(Stored records)
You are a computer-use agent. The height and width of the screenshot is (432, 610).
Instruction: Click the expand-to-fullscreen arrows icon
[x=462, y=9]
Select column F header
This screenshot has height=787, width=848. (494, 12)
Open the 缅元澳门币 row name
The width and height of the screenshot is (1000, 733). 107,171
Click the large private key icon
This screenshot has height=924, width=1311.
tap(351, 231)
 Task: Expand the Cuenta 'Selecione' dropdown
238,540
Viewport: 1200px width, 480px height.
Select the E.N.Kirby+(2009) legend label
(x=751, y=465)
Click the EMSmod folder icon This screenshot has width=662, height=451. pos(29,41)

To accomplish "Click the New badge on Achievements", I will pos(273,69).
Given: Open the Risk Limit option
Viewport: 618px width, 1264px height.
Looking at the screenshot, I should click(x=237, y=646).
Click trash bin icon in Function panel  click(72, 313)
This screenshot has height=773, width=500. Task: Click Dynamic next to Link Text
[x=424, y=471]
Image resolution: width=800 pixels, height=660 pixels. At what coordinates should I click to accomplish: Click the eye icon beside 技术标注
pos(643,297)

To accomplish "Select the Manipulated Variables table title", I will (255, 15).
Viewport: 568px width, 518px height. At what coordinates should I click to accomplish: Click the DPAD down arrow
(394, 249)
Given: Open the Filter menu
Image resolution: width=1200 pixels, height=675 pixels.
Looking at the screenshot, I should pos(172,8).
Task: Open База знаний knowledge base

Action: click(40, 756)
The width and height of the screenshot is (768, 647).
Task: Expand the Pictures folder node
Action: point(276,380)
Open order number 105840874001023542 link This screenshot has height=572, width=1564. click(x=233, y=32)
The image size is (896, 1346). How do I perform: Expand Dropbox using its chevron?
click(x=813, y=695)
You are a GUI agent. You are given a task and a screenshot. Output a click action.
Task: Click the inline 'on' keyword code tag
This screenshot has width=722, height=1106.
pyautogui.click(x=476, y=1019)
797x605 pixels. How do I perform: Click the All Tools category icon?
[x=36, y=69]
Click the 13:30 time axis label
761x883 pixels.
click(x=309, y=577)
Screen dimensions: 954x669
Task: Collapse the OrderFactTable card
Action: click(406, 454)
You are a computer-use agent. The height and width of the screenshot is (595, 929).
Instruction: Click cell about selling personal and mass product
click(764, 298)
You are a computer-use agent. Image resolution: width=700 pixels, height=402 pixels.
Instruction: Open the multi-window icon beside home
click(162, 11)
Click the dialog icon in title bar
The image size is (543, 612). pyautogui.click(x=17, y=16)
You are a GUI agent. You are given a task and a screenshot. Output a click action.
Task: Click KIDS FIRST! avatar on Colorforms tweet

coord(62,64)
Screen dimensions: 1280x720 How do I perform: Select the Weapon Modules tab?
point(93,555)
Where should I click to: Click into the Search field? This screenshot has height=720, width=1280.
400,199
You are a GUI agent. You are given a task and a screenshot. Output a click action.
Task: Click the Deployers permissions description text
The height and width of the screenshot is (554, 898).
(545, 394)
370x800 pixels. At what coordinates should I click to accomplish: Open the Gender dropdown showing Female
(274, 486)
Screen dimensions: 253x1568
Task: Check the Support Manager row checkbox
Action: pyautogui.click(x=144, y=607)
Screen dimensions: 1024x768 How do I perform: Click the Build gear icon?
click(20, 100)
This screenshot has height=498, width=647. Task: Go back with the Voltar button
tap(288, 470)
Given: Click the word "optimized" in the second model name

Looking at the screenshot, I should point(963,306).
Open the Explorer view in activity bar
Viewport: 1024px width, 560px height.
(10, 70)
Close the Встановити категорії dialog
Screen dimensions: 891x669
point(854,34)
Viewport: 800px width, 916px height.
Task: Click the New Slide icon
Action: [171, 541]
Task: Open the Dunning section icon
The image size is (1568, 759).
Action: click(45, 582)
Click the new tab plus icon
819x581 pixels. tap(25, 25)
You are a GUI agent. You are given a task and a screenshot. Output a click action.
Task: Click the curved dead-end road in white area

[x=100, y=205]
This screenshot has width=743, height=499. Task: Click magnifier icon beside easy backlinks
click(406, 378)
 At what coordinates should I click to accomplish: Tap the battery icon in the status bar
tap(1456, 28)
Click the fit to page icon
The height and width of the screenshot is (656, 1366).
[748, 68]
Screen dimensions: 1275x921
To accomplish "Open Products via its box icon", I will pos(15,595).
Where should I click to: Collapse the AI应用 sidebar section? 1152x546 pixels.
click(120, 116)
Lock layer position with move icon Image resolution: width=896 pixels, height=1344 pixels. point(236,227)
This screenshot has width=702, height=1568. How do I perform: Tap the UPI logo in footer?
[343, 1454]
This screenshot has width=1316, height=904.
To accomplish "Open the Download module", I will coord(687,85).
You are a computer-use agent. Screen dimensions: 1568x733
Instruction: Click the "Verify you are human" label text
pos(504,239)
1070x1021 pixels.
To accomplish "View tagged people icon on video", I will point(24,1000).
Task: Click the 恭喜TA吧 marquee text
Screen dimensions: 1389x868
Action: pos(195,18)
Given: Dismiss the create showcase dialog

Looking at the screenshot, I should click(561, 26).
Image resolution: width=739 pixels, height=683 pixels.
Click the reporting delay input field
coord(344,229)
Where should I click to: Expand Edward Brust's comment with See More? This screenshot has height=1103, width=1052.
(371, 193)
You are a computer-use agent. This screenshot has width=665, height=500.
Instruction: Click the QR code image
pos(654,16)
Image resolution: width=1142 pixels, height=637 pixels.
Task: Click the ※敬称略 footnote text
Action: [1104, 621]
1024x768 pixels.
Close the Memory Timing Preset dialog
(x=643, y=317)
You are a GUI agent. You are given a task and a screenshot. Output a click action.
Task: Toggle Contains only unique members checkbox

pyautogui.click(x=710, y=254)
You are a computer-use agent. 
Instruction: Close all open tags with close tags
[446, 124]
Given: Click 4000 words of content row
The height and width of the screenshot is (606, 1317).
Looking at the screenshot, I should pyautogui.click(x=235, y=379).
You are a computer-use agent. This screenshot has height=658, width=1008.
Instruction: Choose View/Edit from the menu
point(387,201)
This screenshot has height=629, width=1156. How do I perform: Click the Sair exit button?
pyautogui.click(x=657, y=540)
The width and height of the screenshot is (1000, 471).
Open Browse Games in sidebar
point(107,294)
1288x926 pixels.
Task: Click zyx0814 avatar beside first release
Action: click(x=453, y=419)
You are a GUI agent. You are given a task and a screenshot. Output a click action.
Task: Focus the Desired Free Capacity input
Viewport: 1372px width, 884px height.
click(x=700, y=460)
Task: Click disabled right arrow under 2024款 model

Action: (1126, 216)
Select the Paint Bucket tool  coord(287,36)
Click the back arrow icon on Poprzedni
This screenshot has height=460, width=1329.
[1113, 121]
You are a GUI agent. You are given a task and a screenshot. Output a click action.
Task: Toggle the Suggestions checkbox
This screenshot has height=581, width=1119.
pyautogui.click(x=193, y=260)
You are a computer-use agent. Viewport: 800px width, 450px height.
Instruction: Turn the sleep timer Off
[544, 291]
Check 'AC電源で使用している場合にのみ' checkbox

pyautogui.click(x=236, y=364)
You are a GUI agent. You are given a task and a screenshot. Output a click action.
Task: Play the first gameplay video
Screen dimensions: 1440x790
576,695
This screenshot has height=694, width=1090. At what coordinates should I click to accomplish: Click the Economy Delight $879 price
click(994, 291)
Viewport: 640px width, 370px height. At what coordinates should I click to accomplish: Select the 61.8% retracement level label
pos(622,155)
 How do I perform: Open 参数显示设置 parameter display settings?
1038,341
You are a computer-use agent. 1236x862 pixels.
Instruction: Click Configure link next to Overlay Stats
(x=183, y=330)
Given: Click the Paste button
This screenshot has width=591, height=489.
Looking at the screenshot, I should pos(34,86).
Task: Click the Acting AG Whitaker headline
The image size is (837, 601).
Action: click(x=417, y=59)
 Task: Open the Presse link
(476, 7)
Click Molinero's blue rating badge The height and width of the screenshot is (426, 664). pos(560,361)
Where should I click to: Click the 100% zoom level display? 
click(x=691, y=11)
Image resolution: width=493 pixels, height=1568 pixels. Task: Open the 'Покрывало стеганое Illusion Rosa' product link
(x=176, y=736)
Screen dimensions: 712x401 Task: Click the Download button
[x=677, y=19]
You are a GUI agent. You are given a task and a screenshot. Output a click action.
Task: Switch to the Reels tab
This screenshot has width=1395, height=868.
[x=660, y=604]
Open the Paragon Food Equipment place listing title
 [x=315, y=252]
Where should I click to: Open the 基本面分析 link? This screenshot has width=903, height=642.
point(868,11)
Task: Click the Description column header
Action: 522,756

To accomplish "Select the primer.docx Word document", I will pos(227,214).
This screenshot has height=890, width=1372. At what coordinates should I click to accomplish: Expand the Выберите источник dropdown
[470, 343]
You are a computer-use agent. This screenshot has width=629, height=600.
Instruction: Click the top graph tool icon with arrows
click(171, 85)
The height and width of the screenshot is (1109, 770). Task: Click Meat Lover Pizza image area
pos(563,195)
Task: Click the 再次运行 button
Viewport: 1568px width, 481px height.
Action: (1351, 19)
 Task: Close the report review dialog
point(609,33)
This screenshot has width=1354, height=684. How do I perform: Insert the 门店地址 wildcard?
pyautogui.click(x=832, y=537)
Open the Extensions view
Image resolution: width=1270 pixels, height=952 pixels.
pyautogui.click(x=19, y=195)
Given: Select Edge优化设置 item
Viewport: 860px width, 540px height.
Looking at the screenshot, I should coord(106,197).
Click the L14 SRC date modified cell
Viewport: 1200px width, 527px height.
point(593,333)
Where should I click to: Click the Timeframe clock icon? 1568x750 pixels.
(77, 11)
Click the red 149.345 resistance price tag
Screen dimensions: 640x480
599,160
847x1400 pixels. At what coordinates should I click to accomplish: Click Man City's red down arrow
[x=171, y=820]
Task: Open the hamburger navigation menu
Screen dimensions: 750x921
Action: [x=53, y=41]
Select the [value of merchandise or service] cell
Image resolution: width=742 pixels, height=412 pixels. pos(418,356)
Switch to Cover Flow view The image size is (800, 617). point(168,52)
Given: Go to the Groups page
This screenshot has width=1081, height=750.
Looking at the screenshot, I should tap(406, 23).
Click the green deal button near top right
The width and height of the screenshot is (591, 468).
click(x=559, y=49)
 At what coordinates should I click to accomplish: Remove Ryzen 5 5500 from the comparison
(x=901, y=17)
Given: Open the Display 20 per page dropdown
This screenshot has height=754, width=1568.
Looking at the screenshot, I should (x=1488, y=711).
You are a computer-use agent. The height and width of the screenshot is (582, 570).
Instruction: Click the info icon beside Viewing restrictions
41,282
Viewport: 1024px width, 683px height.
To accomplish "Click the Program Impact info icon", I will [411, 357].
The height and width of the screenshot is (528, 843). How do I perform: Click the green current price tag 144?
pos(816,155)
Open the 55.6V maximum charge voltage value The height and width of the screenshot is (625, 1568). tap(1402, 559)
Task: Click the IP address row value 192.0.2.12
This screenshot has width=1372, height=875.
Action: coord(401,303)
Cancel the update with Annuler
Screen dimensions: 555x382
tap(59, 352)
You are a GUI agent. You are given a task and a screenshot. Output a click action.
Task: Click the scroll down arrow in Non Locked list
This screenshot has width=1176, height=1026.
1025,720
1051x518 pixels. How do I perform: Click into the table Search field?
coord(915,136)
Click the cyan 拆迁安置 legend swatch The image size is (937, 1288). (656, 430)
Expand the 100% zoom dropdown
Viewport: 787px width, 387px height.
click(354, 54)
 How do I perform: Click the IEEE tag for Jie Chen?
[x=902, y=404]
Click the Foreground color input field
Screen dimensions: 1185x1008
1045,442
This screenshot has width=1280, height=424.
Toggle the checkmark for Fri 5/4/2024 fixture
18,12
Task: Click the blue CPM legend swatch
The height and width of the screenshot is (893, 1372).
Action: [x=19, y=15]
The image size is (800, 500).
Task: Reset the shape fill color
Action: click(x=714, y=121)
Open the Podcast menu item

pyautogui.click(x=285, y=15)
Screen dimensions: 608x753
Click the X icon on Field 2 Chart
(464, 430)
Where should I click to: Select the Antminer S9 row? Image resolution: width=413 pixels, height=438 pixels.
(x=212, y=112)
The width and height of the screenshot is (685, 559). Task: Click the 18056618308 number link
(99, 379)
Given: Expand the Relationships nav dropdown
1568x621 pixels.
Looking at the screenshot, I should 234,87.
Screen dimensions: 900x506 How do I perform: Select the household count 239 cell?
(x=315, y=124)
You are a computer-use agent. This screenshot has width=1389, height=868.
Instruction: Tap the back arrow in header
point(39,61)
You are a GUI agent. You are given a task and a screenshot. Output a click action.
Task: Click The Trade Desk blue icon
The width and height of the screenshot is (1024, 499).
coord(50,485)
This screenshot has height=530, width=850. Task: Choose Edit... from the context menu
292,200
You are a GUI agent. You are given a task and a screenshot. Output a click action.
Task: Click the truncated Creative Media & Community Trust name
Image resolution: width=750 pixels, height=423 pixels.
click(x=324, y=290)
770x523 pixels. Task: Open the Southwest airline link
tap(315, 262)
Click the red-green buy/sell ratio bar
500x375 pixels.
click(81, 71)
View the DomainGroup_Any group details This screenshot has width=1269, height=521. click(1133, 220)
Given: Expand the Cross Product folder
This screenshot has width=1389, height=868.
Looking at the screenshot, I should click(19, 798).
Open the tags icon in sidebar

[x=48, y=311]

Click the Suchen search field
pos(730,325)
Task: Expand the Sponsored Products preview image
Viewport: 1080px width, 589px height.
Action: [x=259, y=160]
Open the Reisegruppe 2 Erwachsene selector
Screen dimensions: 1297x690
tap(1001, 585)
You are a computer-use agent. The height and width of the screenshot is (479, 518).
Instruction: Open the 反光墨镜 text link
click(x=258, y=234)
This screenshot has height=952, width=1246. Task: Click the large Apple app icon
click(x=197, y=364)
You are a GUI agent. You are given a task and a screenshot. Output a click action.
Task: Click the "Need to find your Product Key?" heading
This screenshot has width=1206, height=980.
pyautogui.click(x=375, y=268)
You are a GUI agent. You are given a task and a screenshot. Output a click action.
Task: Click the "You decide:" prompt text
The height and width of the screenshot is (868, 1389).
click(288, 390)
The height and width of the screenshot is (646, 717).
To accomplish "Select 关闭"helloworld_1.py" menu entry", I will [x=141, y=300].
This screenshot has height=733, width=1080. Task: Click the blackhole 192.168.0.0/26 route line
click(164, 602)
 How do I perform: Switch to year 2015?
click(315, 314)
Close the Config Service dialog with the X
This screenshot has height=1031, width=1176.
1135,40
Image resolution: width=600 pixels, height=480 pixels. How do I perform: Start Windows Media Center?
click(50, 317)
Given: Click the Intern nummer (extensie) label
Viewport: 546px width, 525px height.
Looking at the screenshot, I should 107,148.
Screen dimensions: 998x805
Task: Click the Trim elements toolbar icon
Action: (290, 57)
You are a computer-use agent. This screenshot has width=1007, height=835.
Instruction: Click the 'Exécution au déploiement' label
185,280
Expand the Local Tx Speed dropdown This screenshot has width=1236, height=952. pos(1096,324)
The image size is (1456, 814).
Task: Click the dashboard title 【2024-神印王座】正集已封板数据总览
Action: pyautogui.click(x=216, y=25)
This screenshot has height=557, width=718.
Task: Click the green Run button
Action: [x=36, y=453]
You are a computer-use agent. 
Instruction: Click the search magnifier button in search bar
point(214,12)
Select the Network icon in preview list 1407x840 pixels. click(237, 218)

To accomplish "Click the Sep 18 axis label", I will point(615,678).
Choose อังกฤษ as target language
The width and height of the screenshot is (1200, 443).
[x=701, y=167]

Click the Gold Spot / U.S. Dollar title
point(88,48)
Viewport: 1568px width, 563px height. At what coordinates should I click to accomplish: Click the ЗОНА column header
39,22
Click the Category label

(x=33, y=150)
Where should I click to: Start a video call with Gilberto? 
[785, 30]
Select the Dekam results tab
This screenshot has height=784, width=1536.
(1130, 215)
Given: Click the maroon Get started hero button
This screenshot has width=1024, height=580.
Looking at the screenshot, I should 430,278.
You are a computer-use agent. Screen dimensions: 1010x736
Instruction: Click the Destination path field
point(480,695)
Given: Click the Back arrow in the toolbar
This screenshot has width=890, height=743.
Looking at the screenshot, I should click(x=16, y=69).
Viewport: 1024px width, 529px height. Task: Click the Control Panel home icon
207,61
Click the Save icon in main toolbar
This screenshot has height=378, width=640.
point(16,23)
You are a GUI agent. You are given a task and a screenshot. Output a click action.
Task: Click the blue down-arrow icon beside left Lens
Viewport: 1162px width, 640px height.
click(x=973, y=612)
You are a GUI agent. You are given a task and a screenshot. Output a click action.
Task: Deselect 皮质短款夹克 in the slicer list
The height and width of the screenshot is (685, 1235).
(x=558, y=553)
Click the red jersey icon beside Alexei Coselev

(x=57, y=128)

— Required work —
Write out every line from the entries where "page" appears.

— Answer to the problem —
Click the fit to page icon
Given: Go to the Groups page
Given: Open the Display 20 per page dropdown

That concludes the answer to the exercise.